**What you will do:** Print every line of the listing below, starting with the line that holds "The height and width of the screenshot is (186, 298)." and going on through the line that holds "You are a GUI", both included, and print nothing else.
(Material provided begins)
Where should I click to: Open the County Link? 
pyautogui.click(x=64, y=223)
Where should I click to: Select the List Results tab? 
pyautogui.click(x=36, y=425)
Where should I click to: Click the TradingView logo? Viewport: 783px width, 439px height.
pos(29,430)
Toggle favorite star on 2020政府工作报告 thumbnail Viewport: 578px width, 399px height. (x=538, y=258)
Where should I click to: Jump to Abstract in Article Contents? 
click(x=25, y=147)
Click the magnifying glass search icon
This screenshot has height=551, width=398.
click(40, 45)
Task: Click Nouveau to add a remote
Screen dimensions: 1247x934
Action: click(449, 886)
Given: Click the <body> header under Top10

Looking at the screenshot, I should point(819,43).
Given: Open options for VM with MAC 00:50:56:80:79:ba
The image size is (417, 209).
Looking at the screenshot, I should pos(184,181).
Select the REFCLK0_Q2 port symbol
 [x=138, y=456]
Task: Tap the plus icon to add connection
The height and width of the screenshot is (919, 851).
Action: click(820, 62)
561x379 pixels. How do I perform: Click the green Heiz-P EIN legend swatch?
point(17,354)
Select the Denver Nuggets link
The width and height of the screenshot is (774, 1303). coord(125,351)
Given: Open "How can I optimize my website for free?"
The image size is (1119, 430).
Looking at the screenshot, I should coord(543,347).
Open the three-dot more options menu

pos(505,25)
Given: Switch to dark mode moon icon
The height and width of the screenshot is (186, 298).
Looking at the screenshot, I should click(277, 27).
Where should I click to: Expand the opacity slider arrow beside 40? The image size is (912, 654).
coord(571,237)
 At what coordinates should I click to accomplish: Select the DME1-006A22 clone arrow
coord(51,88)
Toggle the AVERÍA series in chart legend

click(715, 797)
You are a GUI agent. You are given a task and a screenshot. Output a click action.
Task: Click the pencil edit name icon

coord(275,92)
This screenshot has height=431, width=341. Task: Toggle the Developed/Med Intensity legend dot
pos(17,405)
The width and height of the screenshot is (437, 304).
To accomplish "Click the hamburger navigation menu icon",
(Material provided ends)
**Solved exercise:**
The height and width of the screenshot is (186, 298).
Looking at the screenshot, I should click(277, 27).
Where should I click to: Expand the opacity slider arrow beside 40? The image size is (912, 654).
coord(571,237)
 At what coordinates should I click to accomplish: Select the DME1-006A22 clone arrow
coord(51,88)
Toggle the AVERÍA series in chart legend

click(715, 797)
You are a GUI agent. You are given a task and a screenshot. Output a click action.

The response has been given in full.